I seldom respond in this column to what other commentators write. In fact, truth be told, I seldom read other columnists. But, occasionally, I see something that cries out for response.
Such is the case of a New York Times column called “The real war,” by Thomas L. Friedman.
It’s worth a response for several reasons: Like it or not, the New York Times still has influence – at least in Washington, where, like it or not, public policy decisions for this great country are still made. What Friedman writes is so dangerous and so wrong-headed that someone with common sense needs to take it on. And, lastly, the New York Times will never allow anyone equal space to answer Friedman.
Friedman begins his column by explaining that the war we are fighting is not really against “terrorism” but an ideology – a point I have made repeatedly here since Sept. 11. But just as quickly as he states the obvious, he goes astray – wildly astray.
The ideology we are fighting, according to Friedman, is not Islamism; instead it is “religious totalitarianism.”
What is “religious totalitarianism”?
It is, Friedman writes, “a view of the world that my faith must reign supreme and can be affirmed and held passionately only if all others are negated.”
He continues by explaining that the opposite of religious totalitarianism is pluralism. America, he and those he quotes, say America is the Mecca of that ideology – and that is why Osama bin Laden hates us so.

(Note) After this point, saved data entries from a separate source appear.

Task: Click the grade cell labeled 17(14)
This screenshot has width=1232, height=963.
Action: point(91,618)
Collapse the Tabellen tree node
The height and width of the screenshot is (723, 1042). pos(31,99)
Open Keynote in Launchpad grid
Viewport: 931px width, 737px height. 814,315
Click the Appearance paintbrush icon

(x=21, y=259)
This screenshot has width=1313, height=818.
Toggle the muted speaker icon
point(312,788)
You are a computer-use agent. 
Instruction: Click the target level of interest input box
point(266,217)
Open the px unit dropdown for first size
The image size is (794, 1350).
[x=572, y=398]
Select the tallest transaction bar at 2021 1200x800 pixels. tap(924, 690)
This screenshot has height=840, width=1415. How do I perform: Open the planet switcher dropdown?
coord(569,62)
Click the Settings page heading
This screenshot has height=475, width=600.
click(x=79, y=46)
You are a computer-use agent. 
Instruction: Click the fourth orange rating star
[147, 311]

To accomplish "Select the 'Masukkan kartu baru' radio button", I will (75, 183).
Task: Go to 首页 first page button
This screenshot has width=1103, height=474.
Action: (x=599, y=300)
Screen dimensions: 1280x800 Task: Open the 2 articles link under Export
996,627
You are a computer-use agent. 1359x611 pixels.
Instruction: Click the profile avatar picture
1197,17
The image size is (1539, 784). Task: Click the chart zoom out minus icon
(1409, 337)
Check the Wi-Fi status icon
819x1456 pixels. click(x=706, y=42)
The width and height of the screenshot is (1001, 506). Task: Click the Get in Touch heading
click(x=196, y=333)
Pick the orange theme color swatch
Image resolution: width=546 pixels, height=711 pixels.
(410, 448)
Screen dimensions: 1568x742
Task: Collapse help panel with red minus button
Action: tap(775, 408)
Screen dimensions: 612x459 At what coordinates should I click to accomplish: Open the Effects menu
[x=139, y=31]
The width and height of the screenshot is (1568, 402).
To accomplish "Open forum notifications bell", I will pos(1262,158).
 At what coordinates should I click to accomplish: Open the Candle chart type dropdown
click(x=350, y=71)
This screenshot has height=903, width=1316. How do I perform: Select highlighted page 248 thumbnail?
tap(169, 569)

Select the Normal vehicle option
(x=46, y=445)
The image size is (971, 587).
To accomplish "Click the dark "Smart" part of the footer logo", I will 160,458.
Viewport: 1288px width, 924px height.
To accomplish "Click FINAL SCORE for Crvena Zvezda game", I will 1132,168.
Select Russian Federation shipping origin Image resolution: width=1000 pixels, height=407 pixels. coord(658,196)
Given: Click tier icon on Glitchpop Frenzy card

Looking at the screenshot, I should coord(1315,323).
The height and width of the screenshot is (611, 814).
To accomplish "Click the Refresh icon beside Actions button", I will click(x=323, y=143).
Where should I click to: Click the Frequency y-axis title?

Of course, Friedman is dead wrong.
The ideology Friedman calls “pluralism” is actually a religious view more accurately called “secular humanism.” It doesn’t, as he suggests, “embrace religious diversity,” but instead attempts to impose its own religious ideology on the world in the name of “pluralism.”
It is every bit as intolerant as bin Ladenism. Humanism does tend to embrace religious diversity unless it comes in the form of biblical Christianity or biblical Judaism. This “pluralism” Friedman and the New York Times worship is one of the reasons America was blindsided Sept. 11. It couldn’t see the threat coming despite repeated warnings, despite declarations of holy war by bin Laden and others. This “pluralism,” of which Friedman writes, will be the death of America – faster, swifter and more sure than anything bin Laden could ever deliver.
That’s not to say it isn’t great that America protects the right of every citizen to worship as he or she sees fit. That is true pluralism, not the official religion Friedman would impose on Americans. The true pluralism is a hand-me-down from American history. We are a nation founded by people seeking freedom of worship. They were fleeing state churches in Europe. They were true Christians following the Bible, not the “religious totalitarianism” of the state churches. That legacy provided the freedoms we have enjoyed for more than 200 years in this country.
Whether he realizes it or not, what Friedman actually did in his essay is declare war on Christianity – including the very biblical Christianity responsible for the true pluralistic society America established under the authorship of the founders. More specifically, he declared his own humanistic jihad on Jesus Christ Himself.
By Friedman’s definition, Christ would have to be characterized as a “religious totalitarian,” because it was Christ who said in John 14:6: “I am the way, the truth, and the life: no man cometh unto the Father, but by me.”
Jesus didn’t say there were other ways to heaven – just one.
Friedman is also indicting Orthodox Judaism – and, this time, he does know it. He refers condescendingly to “fundamentalist Jews” who use their schools “to preach exclusivist religious visions.” How dreadful! You see, for Friedman, the war we are fighting is not against terrorism, nor is it against Islamism. It is, rather, against all religious dogma that preaches an “exclusivist vision” – which is, of course, all of the major monotheistic faiths and a few others for good measure.
What he doesn’t see so clearly, of course, is that his own phony pluralism is, in effect, as totalitarian, as exclusivist and as dangerous as bin Ladenism.
It is, after all, the same humanist ideology responsible for the biggest holocausts of the 20th century – those brought on by the atheistic totalitarian regimes in the Soviet Union, China and Nazi Germany.
I know that’s not what Friedman has in mind when he talks about his phony “pluralism” based on nothing but good vibes. But that’s where it leads – inevitably, inexorably, inescapably.